"Please pray that I will get a new job...Prayers are requested for immediate healing of...Please pray I can find a new place to live...I've been praying for the same thing for ten years and nothing ever happens." Have you ever heard those phrases? I have. Now, there's nothing wrong with asking others to pray with us, and absolutely nothing wrong with praying! I wonder, though, when we talk about prayer in this way, if we really understand what prayer is?
As Westerners, we have the mindset (without thinking about it; that's what a mindset is) that everything must improve my life and make me happy in some way, or it's no good. Let's face it, we've done the same with prayer. We read in Philippians 4:6 "in every situation, by prayer and petition, with thanksgiving, present your requests to God" and presume that prayer is about telling God everything we need, expecting he will provide it.
If your child were to treat you that way, it would sound like "Daddy and Mommy, thank you for giving me breakfast this morning, and I need a bike and a sweater and a new video game and it's really, really important that we go to McDonald's for dinner tonight." And you'd be thinking "slow down a little, will ya?" But God is not a vending machine that dispenses our treats when we plug in the right words. (And Jesus said "your Father knows exactly what you need even before you ask him" in Matt. 6:8.)

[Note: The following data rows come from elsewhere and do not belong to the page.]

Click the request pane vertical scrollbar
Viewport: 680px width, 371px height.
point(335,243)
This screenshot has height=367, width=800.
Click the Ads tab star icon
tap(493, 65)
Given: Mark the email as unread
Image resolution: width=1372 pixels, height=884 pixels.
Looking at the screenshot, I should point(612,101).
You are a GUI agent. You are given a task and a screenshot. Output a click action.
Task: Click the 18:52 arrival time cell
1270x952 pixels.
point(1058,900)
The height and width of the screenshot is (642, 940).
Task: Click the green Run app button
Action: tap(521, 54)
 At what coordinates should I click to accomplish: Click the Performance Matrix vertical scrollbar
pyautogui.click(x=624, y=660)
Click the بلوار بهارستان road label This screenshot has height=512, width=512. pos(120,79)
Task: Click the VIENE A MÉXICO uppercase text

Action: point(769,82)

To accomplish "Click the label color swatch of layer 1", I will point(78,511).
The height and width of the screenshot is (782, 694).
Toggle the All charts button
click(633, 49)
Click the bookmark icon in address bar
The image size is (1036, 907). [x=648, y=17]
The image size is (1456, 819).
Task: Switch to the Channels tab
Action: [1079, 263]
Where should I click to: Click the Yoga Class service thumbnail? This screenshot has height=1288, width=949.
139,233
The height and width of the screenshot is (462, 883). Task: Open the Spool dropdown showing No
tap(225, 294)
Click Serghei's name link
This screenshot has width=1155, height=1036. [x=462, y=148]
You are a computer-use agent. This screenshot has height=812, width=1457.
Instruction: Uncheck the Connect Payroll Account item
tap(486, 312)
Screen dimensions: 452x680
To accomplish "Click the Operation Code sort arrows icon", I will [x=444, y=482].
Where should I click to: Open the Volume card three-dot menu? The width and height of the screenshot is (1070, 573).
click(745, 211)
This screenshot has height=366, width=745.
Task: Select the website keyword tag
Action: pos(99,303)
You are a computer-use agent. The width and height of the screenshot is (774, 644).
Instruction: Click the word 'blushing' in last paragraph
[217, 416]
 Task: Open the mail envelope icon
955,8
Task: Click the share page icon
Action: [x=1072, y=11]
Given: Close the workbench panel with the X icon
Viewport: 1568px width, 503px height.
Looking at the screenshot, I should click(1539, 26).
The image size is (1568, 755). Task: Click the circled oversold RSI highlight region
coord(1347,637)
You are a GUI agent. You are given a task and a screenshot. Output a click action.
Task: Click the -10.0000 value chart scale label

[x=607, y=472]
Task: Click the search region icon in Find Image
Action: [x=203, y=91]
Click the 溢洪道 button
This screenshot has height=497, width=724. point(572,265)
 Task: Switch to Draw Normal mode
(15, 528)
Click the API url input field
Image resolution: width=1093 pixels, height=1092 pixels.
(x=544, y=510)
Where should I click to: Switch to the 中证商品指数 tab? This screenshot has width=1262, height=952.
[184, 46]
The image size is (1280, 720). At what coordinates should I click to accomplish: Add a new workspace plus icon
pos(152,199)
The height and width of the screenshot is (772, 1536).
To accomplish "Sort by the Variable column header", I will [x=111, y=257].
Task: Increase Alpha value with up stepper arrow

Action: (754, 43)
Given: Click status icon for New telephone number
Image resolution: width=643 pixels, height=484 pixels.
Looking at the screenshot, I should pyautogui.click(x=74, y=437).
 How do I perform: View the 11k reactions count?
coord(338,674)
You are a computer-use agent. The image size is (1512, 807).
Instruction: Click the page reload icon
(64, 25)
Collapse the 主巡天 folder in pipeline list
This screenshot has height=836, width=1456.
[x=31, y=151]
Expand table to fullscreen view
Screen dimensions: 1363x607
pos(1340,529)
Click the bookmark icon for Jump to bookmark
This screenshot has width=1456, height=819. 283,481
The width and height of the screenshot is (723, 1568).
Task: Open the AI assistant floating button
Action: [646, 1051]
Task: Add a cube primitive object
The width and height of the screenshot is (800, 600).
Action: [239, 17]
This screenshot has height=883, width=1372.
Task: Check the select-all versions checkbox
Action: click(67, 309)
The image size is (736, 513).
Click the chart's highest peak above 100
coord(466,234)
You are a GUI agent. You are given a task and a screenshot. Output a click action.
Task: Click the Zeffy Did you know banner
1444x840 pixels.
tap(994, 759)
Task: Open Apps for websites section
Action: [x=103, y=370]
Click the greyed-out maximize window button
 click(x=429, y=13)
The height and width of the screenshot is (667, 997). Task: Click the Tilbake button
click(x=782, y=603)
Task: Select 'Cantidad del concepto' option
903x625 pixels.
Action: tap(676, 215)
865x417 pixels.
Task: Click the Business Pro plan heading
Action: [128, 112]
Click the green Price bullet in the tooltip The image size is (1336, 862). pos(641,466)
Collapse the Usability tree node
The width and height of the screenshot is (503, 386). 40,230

The prayers of the Bible, especially in the Psalms, are much different -- lots of real complaints and requests, for sure, but when we read carefully, they show a process of deep surrender to the will of God. Robert Mulholland Jr. diagnoses prayer in Invitation to a Journey when he writes "our prayer tends to be a shopping list of things that need to be accomplished, an attempt to manipulate the symptoms of our lives without entering a deep, transforming relationship with God in the midst of what we think we need..." (105). Prayer, he reminds us, "is primarily relational, not functional." Henri Nouwen is quoted as saying "Prayer is the act by which we divest ourselves of all false belongings and become free to belong to God and God alone."
Prayer, then, is not trying to get God to do something for us, but is a process of surrendering ourselves to God for what he wants to do in us. That's a long and complex discussion, so we'll have to get back to it another week. But for now -- try just taking yourself to God without any pretense or any agenda, and spend time with him. Let me know how it goes, will you?